MANCHESTER, CT – A Manchester convenience store owner and staff member accused of circumventing the federal food stamp program by allowing, among other things, the subsidized purchase of male enhancements, pleaded in their cases, said a prosecutor.

Vanessa Roberts Avery, United States Attorney for the District of Connecticut, announced that Javed Saeed, 52, and Dagster Saeed, 68, both of South Windsor, pleaded guilty on Tuesday before U.S. District Judge Janet C. Hall in New Haven for food stamp fraud. offences.

The Federal Supplemental Nutrition and Assistance Program, commonly referred to as SNAP, is administered by the USDA Food and Nutrition Service and uses federal taxpayer dollars to subsidize low-income households to give them the possibility of having a more nutritious diet by increasing their food purchases. Power. SNAP recipients purchase eligible food items at retail food stores through the use of an Electronic Benefit Transfer Card – or EBT – and SNAP benefits can only be accepted at authorized retailers only in exchange for qualifying items, Avery said.

Items such as alcoholic beverages, cigarettes, paper goods and soaps are not eligible for purchase with food stamp benefits, and it is a violation of the rules and regulations governing the voucher program to allow benefits to be used to purchase ineligible items, she added. .

Under no circumstances can SNAP benefits be legally redeemed for cash, she added.

The program is designed so that the full amount of each purchase made with SNAP benefits is electronically transferred to the retailer’s designated bank account.

According to court documents and statements made in court, Javed Saeed is the owner of Manchester Quick Mart, a Mobil convenience store and gas station located at 262 Oakland St. in Manchester.
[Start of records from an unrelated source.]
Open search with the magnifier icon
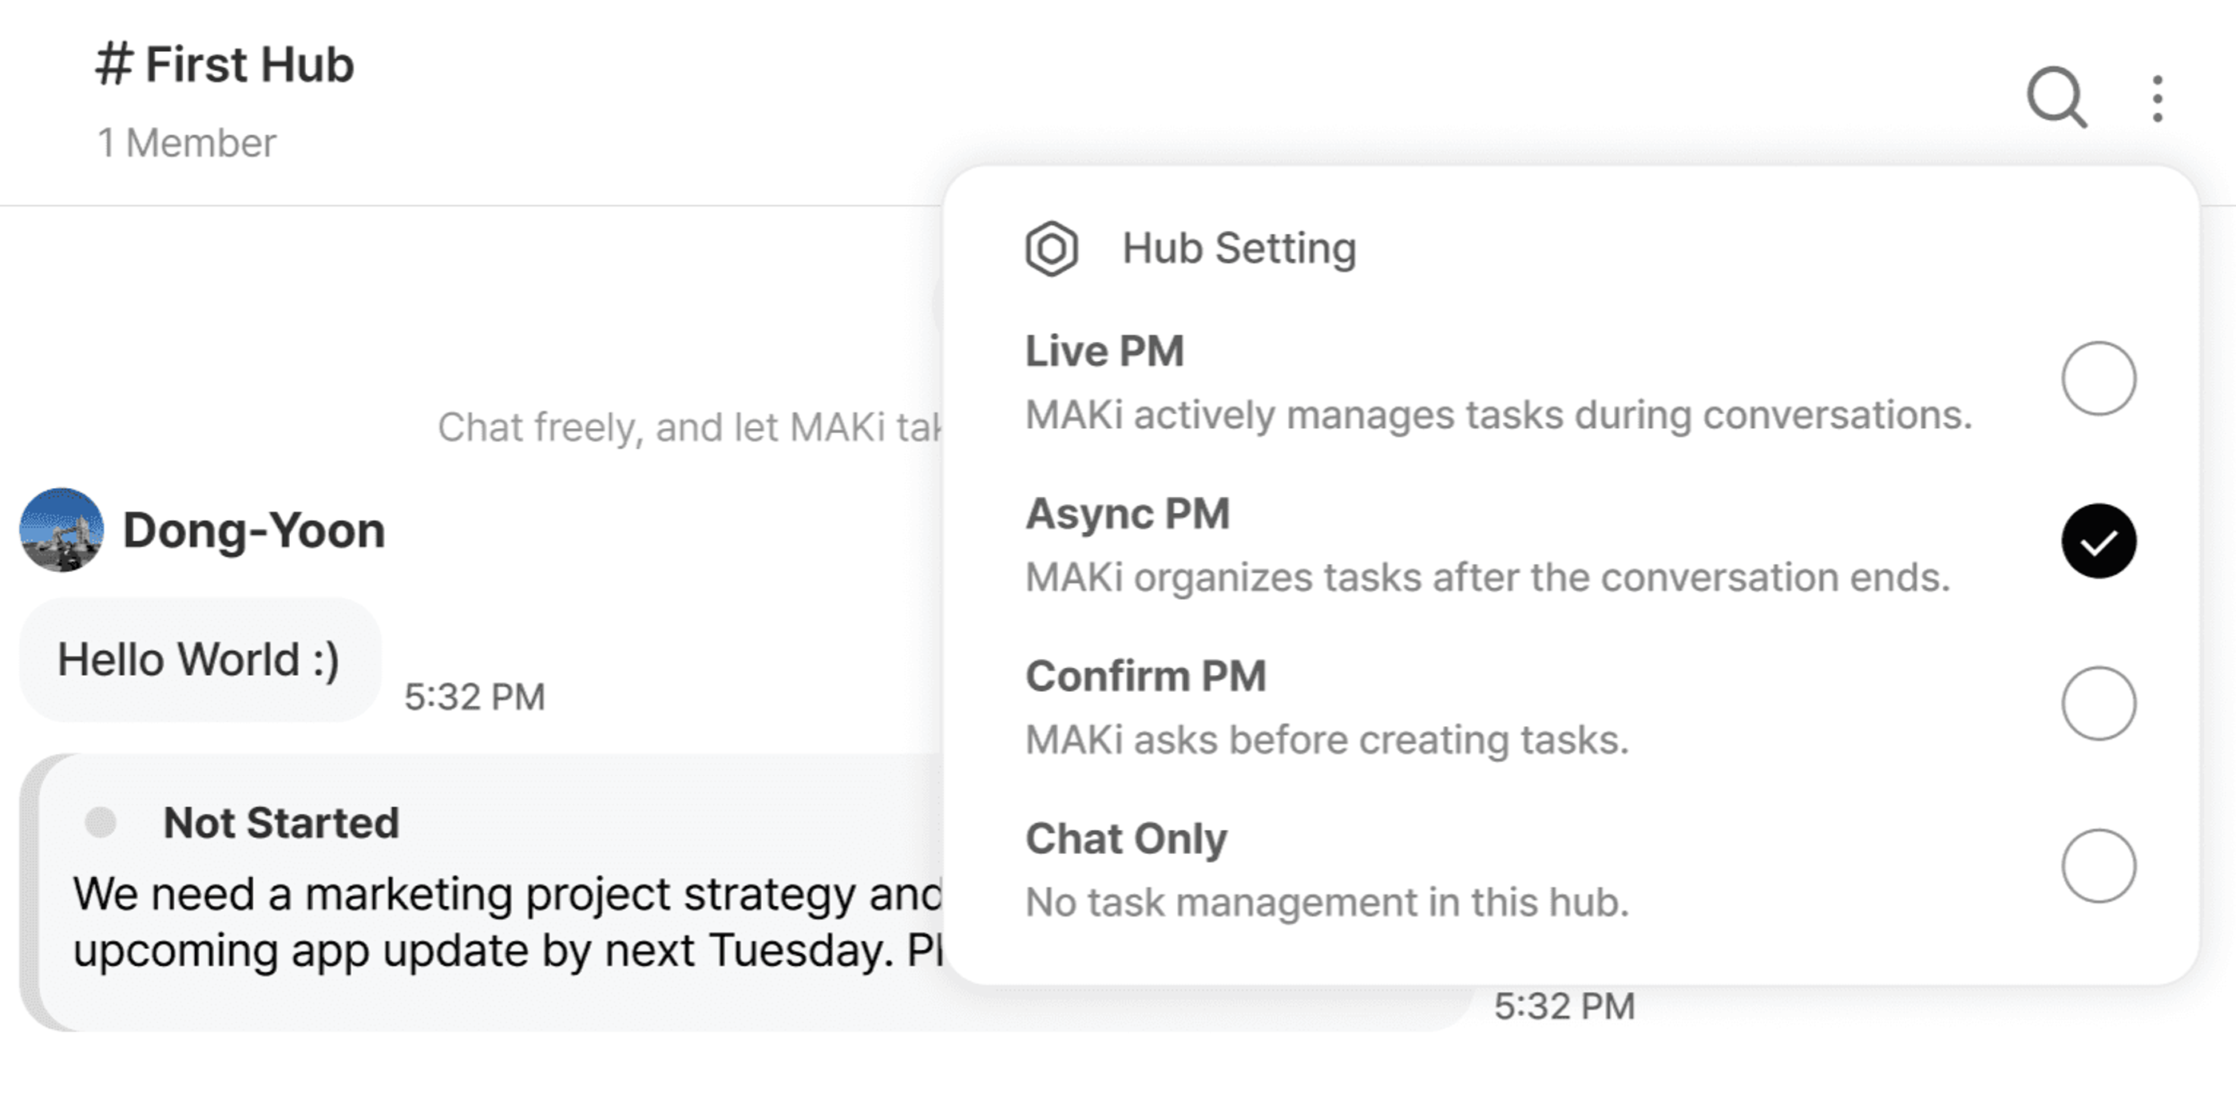Viewport: 2236px width, 1100px height. 2056,97
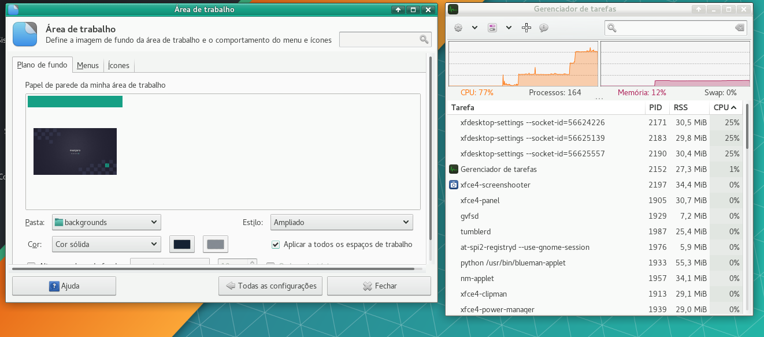The height and width of the screenshot is (337, 764).
Task: Open the Cor sólida dropdown
Action: pyautogui.click(x=106, y=244)

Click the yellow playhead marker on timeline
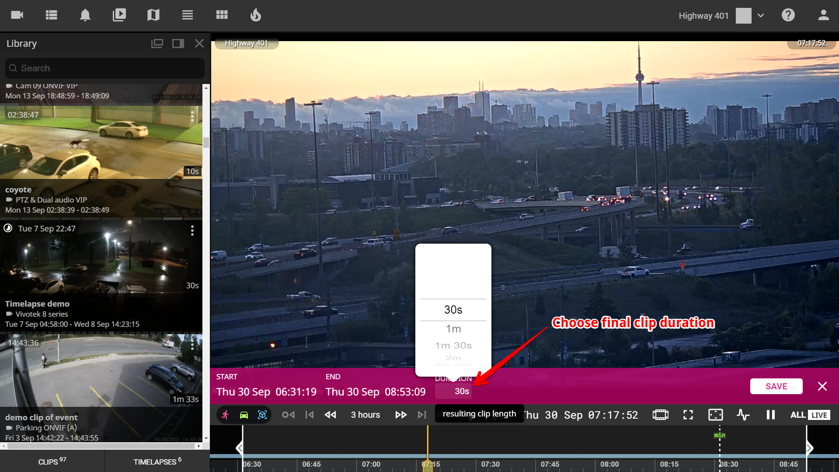click(427, 465)
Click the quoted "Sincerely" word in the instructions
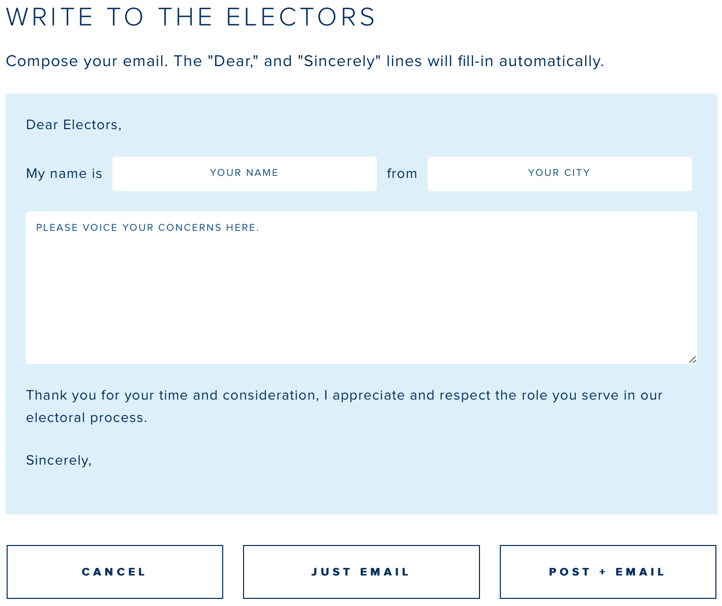The image size is (722, 606). coord(339,62)
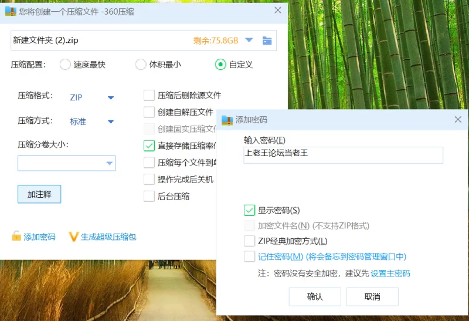This screenshot has height=321, width=469.
Task: Toggle the show password checkbox
Action: (249, 210)
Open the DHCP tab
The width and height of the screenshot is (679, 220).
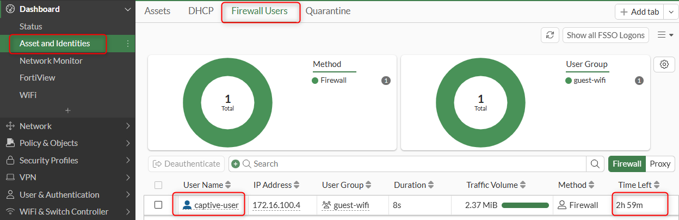point(201,11)
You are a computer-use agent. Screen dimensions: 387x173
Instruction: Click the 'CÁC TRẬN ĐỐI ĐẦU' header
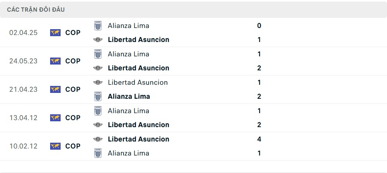pyautogui.click(x=36, y=10)
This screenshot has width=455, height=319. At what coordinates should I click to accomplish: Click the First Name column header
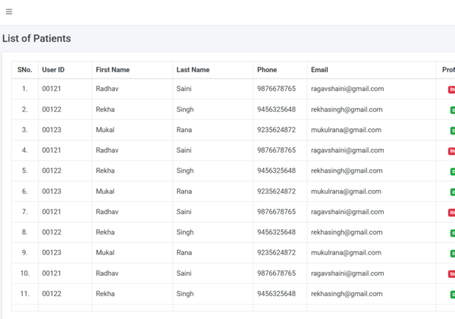click(x=112, y=70)
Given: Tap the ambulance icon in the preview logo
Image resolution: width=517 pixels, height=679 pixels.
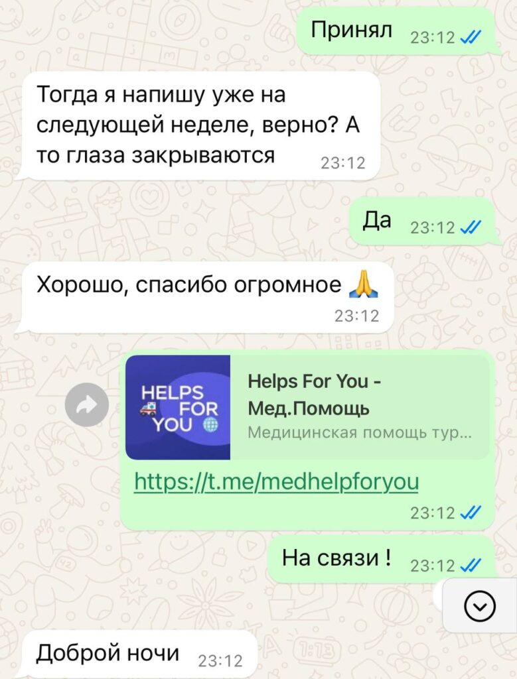Looking at the screenshot, I should (x=148, y=408).
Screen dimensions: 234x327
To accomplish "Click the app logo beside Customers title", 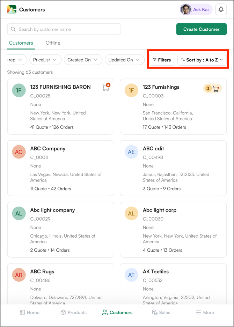I will point(12,10).
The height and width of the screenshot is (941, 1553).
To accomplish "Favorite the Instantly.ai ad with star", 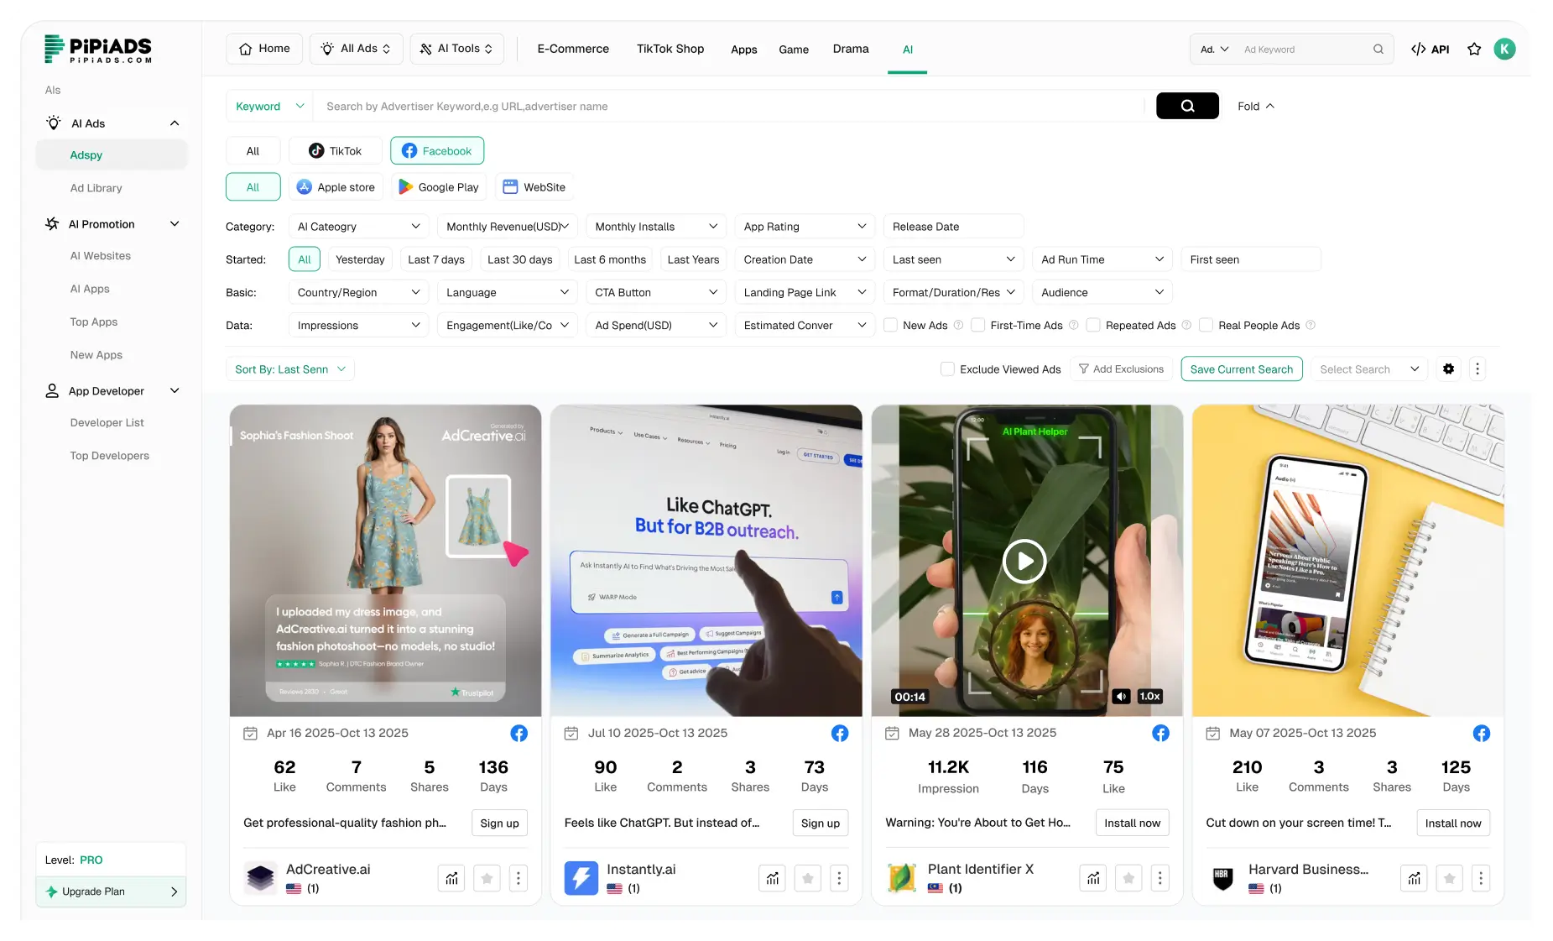I will coord(807,878).
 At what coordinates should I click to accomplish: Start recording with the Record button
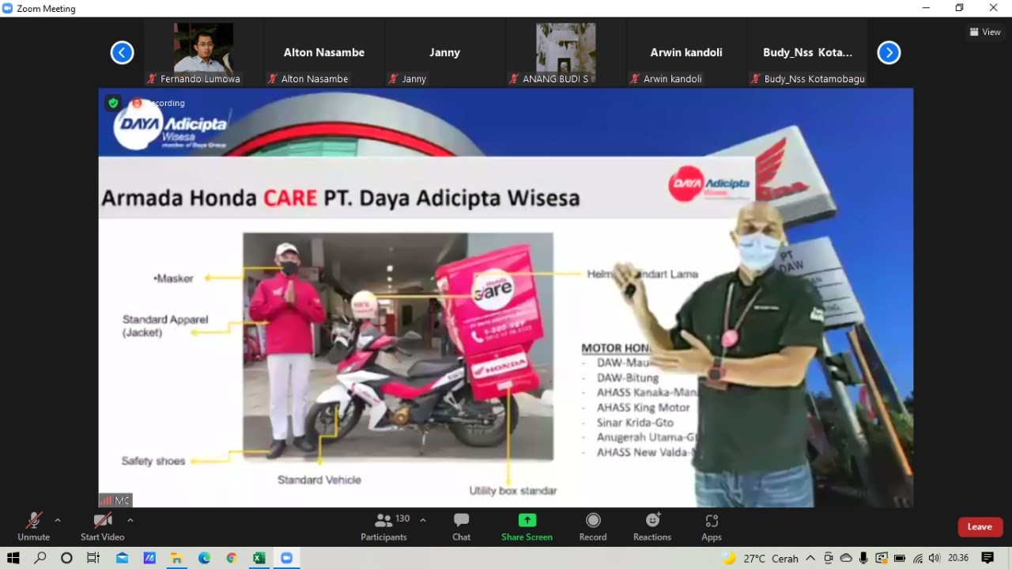tap(592, 527)
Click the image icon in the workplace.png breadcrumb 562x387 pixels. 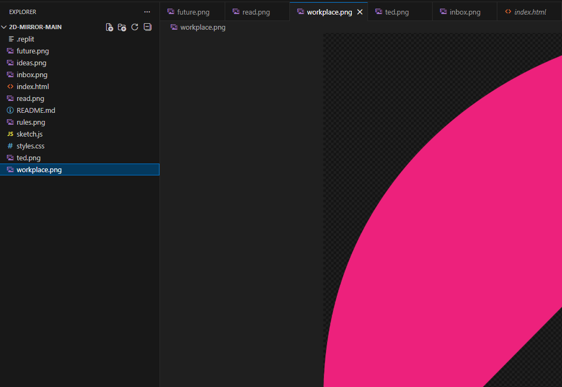(173, 27)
His father, Dastgir Saeed, and others including Siddiq Chaudhary and Mohammed Khan helped run the store, records show.

Between January 2017 and January 2020, Javeed Saeed, Dastgir Saeed, Chaudhary, Khan and others illegally allowed customers to redeem their food stamp benefits for cash and other ineligible items, including gasoline and male enhancement pills, and charged customers’ food stamp cards a nearly 50% premium for those transactions, Avery said.

Javed and Dastgir Saeed have agreed to pay restitution totaling $211,208, records show.

Javed and Dastgir Saeed each pleaded guilty to one count of conspiracy to commit food stamp fraud, an offense that carries a maximum prison sentence of five years. Judge Hall set his sentence for August 2.

Chaudhary and Khan, both of South Windsor, previously pleaded guilty to one count of conspiracy to commit food stamp fraud and one count of food stamp fraud, and are expected to be sentenced on 8 and September 9, respectively.